From this it is clear to see how observing Sh’mitta, not only humbles us to recognize Hashem’s Divine assistance in our lives each and everyday, but more so that during the seventh year, the farmer is forced to turn to Hashem and trust that He will provide him with all that he needs for that entire year and on. Moreover, the Sh’mitta law is one of the hardest Torah commands to fulfill. The farmer must sit and watch his land waste away for an entire year! Nevertheless, he follows this command with joy and that is what a true kiddish Hashem is!

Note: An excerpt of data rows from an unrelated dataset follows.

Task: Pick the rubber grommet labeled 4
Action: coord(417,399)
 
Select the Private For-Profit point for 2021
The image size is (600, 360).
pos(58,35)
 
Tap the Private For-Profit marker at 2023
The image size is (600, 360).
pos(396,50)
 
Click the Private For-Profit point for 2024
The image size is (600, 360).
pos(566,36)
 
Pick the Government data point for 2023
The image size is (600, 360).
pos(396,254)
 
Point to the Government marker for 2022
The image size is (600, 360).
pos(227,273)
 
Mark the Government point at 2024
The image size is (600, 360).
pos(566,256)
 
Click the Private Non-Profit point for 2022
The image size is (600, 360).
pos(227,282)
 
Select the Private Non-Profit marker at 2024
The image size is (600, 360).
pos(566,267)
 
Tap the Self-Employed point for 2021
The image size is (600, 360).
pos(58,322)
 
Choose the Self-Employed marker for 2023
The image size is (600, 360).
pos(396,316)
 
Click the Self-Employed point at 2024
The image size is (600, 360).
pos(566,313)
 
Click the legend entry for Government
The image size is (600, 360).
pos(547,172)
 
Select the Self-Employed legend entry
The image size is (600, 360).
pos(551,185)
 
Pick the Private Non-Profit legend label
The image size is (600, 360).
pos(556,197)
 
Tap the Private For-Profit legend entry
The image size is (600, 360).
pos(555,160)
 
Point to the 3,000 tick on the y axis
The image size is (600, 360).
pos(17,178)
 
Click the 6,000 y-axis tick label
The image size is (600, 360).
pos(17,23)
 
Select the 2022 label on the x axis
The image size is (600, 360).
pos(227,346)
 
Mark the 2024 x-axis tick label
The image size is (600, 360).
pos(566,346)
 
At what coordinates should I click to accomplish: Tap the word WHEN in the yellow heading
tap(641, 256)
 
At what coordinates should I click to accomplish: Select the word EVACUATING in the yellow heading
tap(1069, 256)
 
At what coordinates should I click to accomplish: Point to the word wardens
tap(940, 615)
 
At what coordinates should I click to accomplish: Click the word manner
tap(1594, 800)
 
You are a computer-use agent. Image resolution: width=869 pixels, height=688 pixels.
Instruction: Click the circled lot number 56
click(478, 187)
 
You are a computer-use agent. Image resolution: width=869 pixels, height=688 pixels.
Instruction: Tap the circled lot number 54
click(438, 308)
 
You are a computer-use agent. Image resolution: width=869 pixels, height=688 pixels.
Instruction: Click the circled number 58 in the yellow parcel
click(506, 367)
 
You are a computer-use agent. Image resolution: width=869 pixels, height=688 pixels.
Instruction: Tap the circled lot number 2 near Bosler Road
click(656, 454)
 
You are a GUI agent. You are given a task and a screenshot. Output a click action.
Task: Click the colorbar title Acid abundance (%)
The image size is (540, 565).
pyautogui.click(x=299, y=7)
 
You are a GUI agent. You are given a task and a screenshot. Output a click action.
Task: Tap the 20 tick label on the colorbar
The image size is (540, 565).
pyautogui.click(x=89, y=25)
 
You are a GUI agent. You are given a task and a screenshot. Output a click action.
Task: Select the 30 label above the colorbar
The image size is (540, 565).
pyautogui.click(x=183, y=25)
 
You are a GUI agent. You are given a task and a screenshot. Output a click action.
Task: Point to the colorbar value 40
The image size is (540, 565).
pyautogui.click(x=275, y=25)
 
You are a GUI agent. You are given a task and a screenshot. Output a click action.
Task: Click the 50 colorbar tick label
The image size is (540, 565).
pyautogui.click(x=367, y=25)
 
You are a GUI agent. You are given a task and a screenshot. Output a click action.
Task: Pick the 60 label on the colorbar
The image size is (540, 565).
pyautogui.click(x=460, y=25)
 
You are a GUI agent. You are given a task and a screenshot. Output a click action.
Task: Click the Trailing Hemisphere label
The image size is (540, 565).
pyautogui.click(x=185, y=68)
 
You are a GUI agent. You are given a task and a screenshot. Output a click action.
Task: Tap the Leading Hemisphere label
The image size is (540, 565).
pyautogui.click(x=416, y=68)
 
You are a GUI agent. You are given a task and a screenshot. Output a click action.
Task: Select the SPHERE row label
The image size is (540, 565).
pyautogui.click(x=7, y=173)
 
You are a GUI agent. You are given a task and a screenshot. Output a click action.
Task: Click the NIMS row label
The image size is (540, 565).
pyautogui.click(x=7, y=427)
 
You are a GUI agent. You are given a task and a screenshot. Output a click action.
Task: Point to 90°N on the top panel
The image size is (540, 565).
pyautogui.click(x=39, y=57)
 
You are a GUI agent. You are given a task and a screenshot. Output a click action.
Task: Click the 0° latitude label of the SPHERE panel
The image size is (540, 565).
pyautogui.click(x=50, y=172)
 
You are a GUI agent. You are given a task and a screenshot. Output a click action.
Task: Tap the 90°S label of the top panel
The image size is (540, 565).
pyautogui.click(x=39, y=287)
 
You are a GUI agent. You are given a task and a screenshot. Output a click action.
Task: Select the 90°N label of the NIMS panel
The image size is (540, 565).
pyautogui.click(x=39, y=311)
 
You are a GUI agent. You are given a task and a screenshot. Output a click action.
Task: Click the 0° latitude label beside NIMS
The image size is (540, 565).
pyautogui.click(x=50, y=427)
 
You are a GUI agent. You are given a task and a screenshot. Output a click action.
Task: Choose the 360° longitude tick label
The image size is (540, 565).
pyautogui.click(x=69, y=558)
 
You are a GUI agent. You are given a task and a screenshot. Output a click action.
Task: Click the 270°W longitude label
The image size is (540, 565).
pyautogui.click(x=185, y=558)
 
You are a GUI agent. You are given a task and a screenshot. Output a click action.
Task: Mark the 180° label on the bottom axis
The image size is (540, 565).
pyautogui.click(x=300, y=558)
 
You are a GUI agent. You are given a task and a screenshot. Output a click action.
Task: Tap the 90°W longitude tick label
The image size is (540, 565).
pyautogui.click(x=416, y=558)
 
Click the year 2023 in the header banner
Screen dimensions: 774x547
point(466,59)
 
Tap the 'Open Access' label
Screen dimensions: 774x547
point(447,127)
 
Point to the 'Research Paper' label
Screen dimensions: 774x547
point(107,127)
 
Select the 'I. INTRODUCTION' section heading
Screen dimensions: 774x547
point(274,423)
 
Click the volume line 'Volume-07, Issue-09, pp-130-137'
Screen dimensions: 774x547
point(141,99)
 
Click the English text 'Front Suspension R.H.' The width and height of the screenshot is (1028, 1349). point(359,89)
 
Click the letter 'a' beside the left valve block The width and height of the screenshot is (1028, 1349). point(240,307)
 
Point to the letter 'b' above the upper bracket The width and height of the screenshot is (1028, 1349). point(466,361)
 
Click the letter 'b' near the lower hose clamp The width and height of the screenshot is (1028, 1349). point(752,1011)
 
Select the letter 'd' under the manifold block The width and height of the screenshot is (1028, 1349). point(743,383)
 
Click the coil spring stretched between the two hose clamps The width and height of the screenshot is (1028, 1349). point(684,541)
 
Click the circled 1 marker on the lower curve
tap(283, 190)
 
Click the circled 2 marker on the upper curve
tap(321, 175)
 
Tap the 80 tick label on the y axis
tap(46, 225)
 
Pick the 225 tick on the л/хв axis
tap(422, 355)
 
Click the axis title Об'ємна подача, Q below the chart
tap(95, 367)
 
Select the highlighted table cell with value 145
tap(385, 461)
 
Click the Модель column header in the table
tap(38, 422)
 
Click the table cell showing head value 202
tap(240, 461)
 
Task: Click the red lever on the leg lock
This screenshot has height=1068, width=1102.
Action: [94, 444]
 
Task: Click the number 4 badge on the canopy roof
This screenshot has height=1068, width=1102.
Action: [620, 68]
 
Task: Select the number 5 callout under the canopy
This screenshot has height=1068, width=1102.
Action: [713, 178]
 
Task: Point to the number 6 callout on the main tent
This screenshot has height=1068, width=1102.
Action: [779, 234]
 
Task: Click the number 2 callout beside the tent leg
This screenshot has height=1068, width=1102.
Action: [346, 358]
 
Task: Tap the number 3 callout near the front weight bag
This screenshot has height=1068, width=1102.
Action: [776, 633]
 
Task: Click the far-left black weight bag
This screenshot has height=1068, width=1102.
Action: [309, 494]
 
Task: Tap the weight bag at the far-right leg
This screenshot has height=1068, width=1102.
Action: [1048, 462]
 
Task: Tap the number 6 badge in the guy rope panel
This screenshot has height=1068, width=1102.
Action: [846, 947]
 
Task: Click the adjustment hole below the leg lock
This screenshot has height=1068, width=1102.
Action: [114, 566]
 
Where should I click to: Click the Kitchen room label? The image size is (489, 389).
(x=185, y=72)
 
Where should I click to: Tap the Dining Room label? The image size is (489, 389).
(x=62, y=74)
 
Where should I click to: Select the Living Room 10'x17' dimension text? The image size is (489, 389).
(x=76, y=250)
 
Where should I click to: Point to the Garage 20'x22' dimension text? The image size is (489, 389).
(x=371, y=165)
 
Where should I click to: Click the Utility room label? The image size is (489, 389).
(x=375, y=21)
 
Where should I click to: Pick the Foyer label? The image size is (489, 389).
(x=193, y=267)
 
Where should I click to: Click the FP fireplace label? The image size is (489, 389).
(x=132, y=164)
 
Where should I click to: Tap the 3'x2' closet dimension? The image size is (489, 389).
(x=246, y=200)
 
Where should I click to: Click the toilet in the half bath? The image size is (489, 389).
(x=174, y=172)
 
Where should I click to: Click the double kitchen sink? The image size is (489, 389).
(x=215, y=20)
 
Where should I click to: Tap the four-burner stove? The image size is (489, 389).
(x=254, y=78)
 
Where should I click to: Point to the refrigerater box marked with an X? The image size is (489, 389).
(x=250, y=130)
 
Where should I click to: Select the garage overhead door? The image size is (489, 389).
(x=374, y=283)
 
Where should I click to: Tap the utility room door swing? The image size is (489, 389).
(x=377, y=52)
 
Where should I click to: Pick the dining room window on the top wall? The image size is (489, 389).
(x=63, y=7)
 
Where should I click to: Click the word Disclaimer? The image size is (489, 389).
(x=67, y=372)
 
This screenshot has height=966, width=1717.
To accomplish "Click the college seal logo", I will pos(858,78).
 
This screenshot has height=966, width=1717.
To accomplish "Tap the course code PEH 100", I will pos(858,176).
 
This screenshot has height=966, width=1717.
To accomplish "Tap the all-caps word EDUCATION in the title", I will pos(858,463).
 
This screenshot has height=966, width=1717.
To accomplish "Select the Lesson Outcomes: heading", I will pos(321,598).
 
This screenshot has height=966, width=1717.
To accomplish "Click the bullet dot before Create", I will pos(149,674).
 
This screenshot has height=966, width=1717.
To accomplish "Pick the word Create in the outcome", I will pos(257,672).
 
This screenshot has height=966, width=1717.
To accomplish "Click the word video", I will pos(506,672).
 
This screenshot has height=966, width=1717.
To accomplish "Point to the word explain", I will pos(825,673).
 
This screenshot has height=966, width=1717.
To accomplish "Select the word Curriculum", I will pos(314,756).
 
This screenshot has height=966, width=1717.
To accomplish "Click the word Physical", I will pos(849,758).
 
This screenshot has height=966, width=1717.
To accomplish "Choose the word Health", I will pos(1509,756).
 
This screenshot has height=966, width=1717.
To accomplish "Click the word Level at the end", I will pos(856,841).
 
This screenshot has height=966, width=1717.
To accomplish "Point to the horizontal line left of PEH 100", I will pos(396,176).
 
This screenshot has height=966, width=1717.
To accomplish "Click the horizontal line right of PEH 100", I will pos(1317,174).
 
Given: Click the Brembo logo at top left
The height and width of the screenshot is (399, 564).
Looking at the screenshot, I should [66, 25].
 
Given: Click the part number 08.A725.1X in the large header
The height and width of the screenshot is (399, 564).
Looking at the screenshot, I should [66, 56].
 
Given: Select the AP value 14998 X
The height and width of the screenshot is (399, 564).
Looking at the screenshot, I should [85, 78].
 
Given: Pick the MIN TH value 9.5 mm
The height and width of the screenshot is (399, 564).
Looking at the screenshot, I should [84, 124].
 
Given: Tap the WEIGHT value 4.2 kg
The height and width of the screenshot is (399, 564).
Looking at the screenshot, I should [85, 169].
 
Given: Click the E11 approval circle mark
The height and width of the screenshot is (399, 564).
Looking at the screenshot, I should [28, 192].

As Jews, we must all recognize that we are not self-reliant. Just because one sows that land does not mean that it will grow, but rather, it is up to Hashem’s will to enable things to grow or not. (Hashem is in control of the fertility of the earth, regarding snow, rain, climate, etc. Hashem can bring insects, wild beasts, etc. to destroy one’s harvest). Moreover, this is a lesson for us all. Although many of us work equally as hard, our efforts may not be as equally successful. Why you may ask? Unfortunately, our finite brains cannot understand the ways of Hashem, but rather we must come to understand that Hashem is in charge of everything, not us. We cannot assume that our efforts will definitely produce our livelihood, but rather, we must place our trust in Hashem, that He is the one who determines if our efforts will yield successful results.